I text my friends to wish them a happy due date, telling them that I’m excited for them. Text sent, I go and look in the mirror.
The wrinkled t-shirt I pulled out of the pile of unfolded laundry in our room is even more wrinkled after a restless night. Its front is stained with milk: in the next 10 minutes its shoulder will also be covered in spit up. Under my stained shirt, my stomach is stretched in a way that still feels unfamiliar. The stretchmarks are always a surprise. I look tired, and my hair is too long. I try to think when I last had a haircut, I can’t remember. I try to think about when I might go for another haircut, and I can’t imagine. I’m pulled away from my pathetic reflection by the sounds of a stirring baby: the same sounds that pulled me away from my bed no fewer than four times the previous night.

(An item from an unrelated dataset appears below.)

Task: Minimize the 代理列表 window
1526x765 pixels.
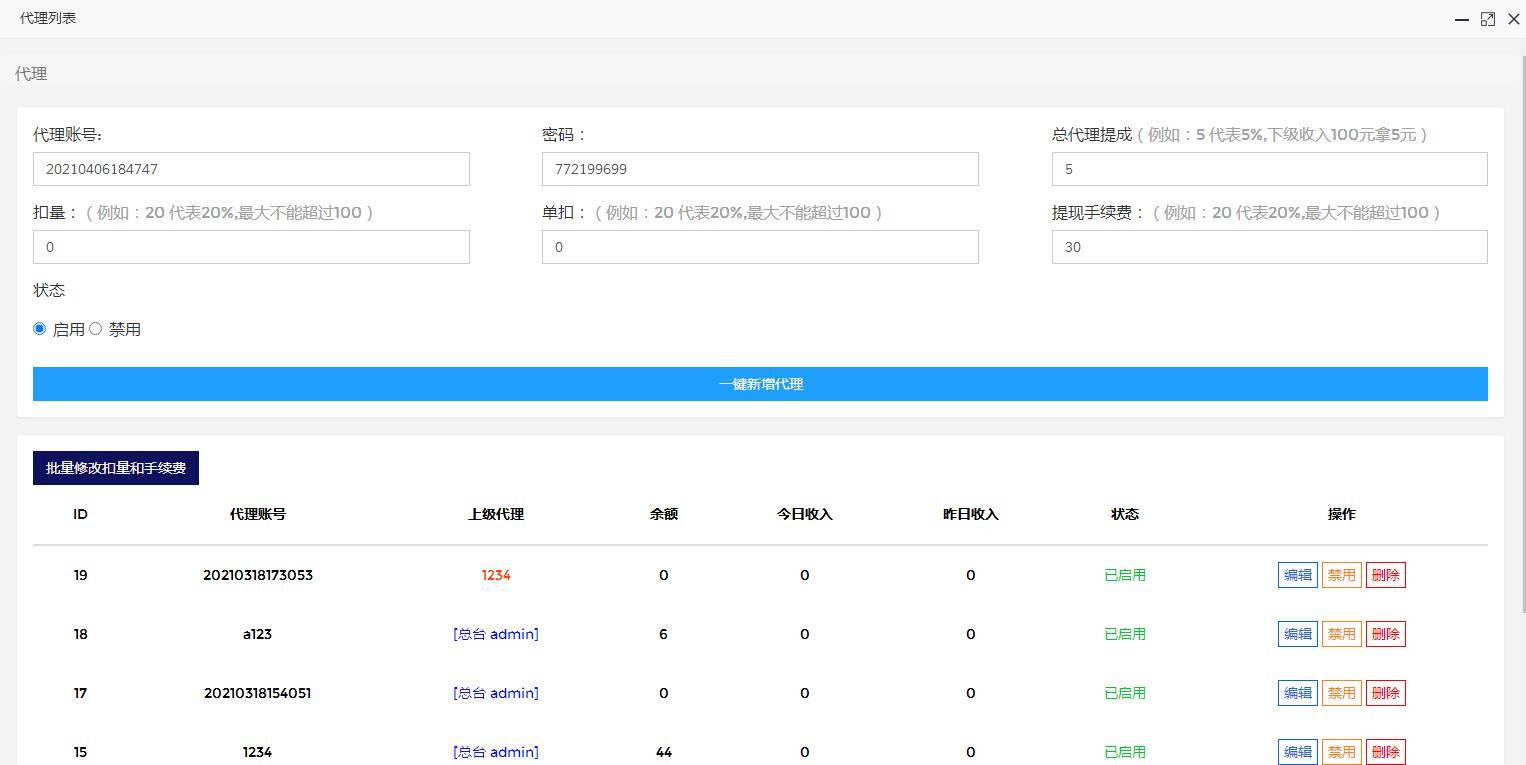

I go into the baby’s room. Picture-perfect before she was born, a basket of unfolded laundry now sits in the middle and books are flung across the floor. I turn off the humidifier and the white noise machine, mechanisms necessary for sleep. I’m greeted by a smiling baby. She is kicking happily in the center of her crib, surrounded by a small ocean’s worth of spit up. Despite yesterday’s bath, she smells like sour milk. I pick her up, and immediately realize that she has pooed out the sides and up the back of her diaper. Again.
After the first of the day’s three outfit changes, I have breakfast while I feed the baby. This, in itself, is a feat: I’ve eaten cookies or nothing more mornings than I care to admit. Today I balance my bowl of cereal in the hand partially pinned under the baby’s head, and try not to drip milk onto her clean outfit. I eat lefthanded, a newly acquired skill. While I eat, I think about my friends, awaiting the arrival of their any-day-now baby. I think of our own anticipation in November, and the days that followed. Even remembering, I feel overwhelmed by the exhaustion and the pain. I think about the long labor that ended in a c-section, about how I could barely turn or pull myself to sitting afterwards, about how my body leaked and bled. I think about the night when Bingo cried constantly, and all of the tears (both hers and mine) that came both before and after. I think about how I really had no idea, and how often I still don’t. And I think about my friends, and how some of these things might still be ahead.
And then I’m pulled back to the here and now, mostly because the baby has managed to sink her elbow into my bowl of cereal despite my breakfast gymnastics. Finished eating, she turns her head and smiles up at me. In the past five and a half months, she’s transformed from a fragile newborn into a sturdy (and pudgy!) child. I think now about all of the things she does. She rolls, and sits (sort of), and wrinkles her nose when she laughs. She has likes and dislikes, favorite toys and games. After an absence (no matter how short), she greets me or Sea with an enthusiasm that radiates through her entire body. She is more herself every day, and I am more myself with her. As exhausting and chaotic as these days sometimes still are, they are palpably different from those first overwhelming weeks when I found myself wondering– more than once– what we had done. These days are different, filled with more with joy than fear. I am wrinkled, I am exhausted, I am happy. And I am excited for my friends.